Description of the task:
Below are entries. Pull out all lines containing "agent".

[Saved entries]
──────────────────────────────
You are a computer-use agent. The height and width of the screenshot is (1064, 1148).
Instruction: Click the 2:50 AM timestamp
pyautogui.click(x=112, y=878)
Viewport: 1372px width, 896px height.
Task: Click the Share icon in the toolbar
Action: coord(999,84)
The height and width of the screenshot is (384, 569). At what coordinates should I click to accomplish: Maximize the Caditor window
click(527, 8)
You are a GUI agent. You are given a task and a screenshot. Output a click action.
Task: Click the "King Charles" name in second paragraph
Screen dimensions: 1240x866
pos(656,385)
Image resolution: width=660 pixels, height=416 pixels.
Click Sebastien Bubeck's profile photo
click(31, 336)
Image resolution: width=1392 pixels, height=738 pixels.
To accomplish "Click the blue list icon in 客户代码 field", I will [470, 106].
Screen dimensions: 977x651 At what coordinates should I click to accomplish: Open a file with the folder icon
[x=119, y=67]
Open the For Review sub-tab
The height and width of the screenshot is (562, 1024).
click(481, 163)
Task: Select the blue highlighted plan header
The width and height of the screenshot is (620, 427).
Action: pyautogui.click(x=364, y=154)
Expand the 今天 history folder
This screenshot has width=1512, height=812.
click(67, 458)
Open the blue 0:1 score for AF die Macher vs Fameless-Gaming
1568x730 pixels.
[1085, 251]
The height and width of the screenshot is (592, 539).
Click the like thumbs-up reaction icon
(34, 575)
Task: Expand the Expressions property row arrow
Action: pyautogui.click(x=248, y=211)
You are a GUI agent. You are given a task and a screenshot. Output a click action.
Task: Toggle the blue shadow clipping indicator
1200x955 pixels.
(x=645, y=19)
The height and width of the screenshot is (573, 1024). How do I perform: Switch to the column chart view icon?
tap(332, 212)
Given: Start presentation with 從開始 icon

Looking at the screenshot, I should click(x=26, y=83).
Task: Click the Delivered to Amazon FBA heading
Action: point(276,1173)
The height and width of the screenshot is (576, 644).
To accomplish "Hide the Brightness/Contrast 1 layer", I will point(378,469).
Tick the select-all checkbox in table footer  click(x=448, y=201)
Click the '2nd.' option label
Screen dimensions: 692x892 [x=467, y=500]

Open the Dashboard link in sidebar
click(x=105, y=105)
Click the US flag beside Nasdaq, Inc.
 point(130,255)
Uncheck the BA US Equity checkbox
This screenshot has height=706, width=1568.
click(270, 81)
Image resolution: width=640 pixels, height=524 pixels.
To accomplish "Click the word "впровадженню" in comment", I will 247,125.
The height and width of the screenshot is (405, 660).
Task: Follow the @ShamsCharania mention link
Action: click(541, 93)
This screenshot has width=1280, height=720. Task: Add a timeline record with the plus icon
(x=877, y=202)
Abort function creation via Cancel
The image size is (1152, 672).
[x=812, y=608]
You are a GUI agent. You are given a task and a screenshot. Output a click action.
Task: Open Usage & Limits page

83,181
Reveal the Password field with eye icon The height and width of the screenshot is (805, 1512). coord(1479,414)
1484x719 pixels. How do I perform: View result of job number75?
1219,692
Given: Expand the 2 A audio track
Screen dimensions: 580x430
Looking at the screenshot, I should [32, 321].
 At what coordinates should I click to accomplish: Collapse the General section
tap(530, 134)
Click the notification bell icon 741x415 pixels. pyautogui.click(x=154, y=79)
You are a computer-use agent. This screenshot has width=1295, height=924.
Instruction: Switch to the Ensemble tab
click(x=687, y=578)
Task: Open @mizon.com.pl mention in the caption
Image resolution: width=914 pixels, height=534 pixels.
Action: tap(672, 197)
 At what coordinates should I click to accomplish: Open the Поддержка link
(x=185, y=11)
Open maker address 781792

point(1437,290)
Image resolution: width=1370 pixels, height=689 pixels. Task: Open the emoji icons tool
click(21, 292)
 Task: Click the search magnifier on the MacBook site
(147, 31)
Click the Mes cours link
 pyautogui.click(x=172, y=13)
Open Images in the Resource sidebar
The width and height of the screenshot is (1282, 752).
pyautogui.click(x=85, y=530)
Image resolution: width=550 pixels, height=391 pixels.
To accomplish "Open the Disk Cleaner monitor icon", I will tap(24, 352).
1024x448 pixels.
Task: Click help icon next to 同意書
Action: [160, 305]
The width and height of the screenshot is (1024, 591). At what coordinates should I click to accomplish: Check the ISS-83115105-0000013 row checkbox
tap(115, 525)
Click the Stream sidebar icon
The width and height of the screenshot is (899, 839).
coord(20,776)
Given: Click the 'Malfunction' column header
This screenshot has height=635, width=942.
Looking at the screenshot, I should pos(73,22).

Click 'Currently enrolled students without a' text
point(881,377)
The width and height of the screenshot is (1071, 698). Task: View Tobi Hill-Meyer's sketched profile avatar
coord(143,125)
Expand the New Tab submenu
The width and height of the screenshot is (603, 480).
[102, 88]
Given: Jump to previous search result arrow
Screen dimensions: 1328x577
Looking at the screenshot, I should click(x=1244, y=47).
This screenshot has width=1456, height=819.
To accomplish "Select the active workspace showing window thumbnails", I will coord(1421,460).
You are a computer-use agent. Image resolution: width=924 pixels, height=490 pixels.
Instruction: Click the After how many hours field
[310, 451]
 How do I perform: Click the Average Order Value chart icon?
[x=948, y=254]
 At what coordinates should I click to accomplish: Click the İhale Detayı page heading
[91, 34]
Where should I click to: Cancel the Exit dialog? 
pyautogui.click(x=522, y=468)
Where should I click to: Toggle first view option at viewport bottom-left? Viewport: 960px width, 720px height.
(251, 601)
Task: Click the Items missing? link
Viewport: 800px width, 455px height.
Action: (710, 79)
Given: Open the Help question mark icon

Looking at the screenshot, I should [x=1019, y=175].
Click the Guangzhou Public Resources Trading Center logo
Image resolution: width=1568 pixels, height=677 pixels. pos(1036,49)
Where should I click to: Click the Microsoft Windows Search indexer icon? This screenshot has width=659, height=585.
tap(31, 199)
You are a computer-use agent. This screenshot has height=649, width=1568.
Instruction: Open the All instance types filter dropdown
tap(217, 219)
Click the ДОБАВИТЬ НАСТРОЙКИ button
──────────────────────────────
The completed task:
You are a computer-use agent. The height and width of the screenshot is (1064, 1148).
You are a GUI agent. You are given a task and a screenshot. Output a click action.
You are a GUI agent. You are given a task and a screenshot. Output a click action.
You are a GUI agent. You are given a task and a screenshot. Output a click action.
You are a computer-use agent. This screenshot has width=1295, height=924.
You are a computer-use agent. Image resolution: width=924 pixels, height=490 pixels.
You are a computer-use agent. This screenshot has height=649, width=1568.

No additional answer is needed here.